CAMDEN — Blood sugar control, exercise, and taking medication as directed are among the most important steps to managing diabetes every day, but patients aren’t alone in trying to adhere to healthy behaviors.
Kristin August, an assistant professor of psychology at Rutgers–Camden, is studying how a patient’s social network — a spouse, family, and friends — play a part in diabetes management.
“Because most research to date has focused on social support, how social control — or efforts to regulate a person’s behavior when they are unable to do it themselves — influences health is a new direction for this field. It’s exciting because there are a lot of questions that have yet to be answered,” August says.
August focuses her work on how families, particularly couples, work together to manage diabetes. In the United States, more than 25 million adults age 20 or older has diabetes, according to the American Diabetes Association.
August says married patients have come to expect that their spouses be involved in the daily management of the chronic disease.
“Spouses are very involved in their partners’ diabetes management. Usually, they help through both social support and control efforts aimed at improving adherence,” August says.
Prior research has shown that some patients are unlikely to adhere to many aspects of their regimen because diabetes requires a patient’s constant attention to dietary choices and other health behaviors important for successful diabetes management. Therefore, spouses become directly involved in monitoring their partners’ diabetes management.
“Spousal involvement can include persuading them or reminding them to adhere to healthy behaviors, and even criticizing them when they don’t adhere,” August says.

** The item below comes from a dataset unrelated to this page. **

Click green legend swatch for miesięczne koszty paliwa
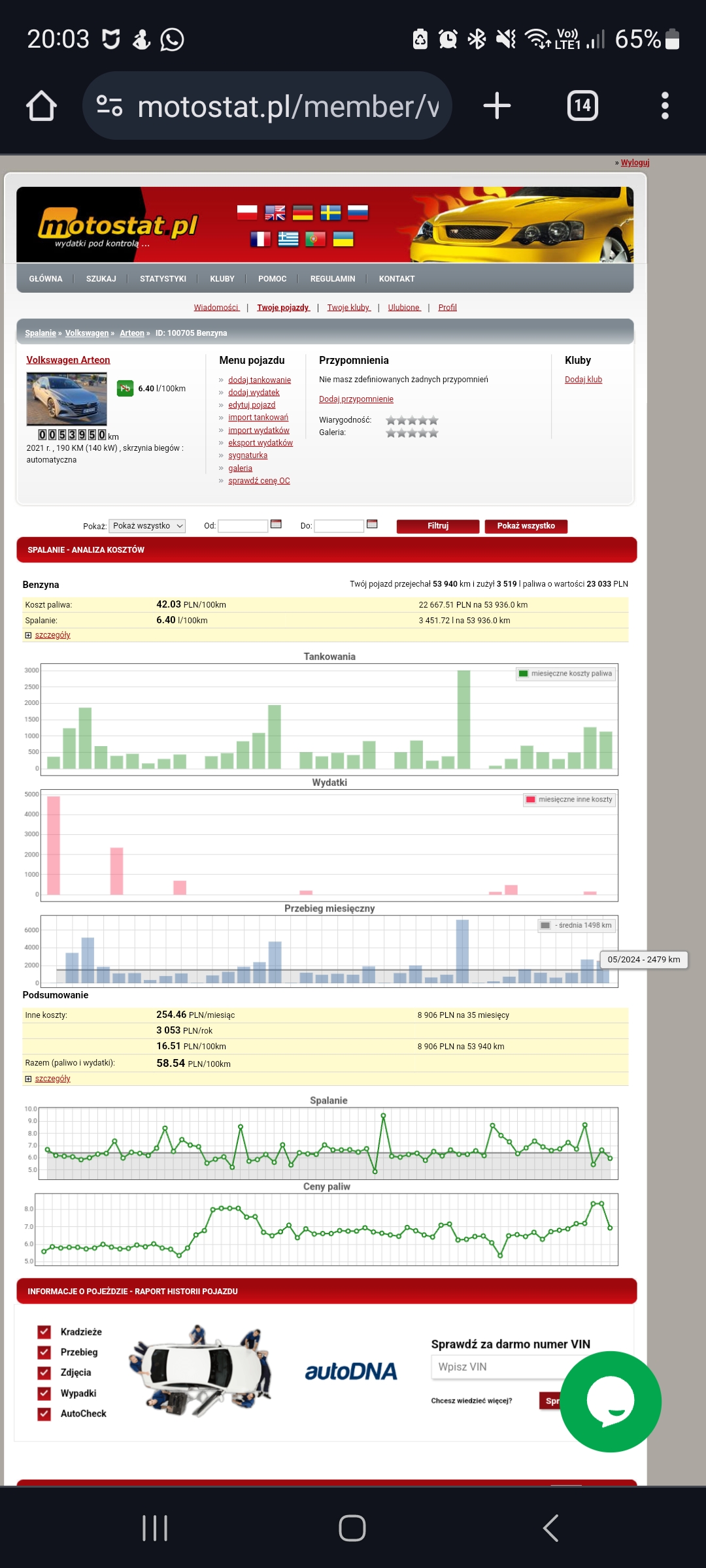 tap(523, 674)
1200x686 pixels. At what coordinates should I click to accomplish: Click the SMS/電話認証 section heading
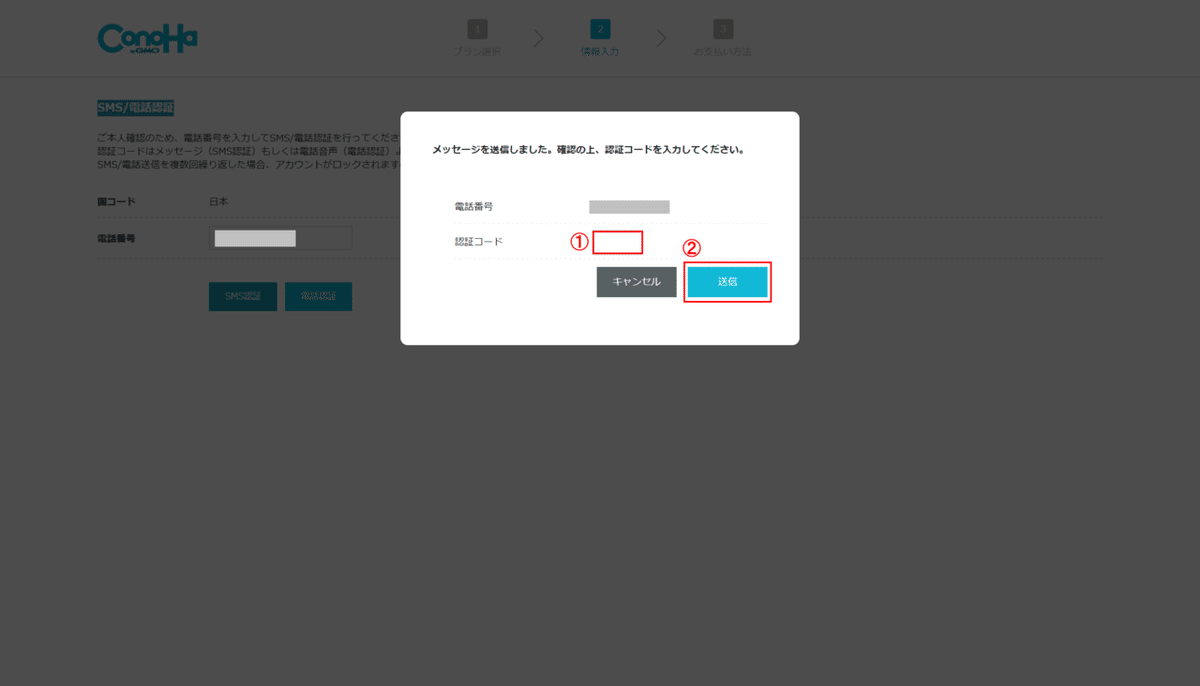tap(136, 106)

What’s missing from current research, however, is how members of a patient’s extended family, friends, and health care providers are involved in diabetes management and how they influence healthy behaviors among individuals from various backgrounds, she says.
August is performing a study to determine the appropriate norms for social network involvement in diabetes management and how these norms differ by age, gender, and race. The study further seeks to understand how these norms influence health status, health behaviors, and emotional responses to such involvement.
“We want to find out what expectations patients have of others while managing diabetes and how that involvement impacts health behaviors and psychological well-being,” August says. “I’m hoping that policymakers and clinicians will see my work and more effectively design psychosocial interventions to help individuals manage diabetes.”
August is seeking participants for her study from the Philadelphia and South Jersey areas. They must be age 45 years or older, be diagnosed with type 2 diabetes by a health care provider, and regularly see a health care provider for diabetes care.
Participants will receive $20 for their participation and be entered into a drawing for an additional $100. To participate in the study, call (856) 225-6784 or email firstname.lastname@example.org.
A Moorestown resident, August earned her bachelor’s degree from Michigan State University and her doctoral degree and postdoctoral training from the University of California–Irvine.
She is the author of various published articles, including “Cost and beliefs: Understanding individual and neighborhood level correlates of medication nonadherence among Mexican Americans with type 2 diabetes,” published in Health Psychology.
Her forthcoming article, “Spousal involvement in their partners’ diabetes management: Associations with spouse stress and perceived marital quality,” will be published in the Journal of Family Psychology.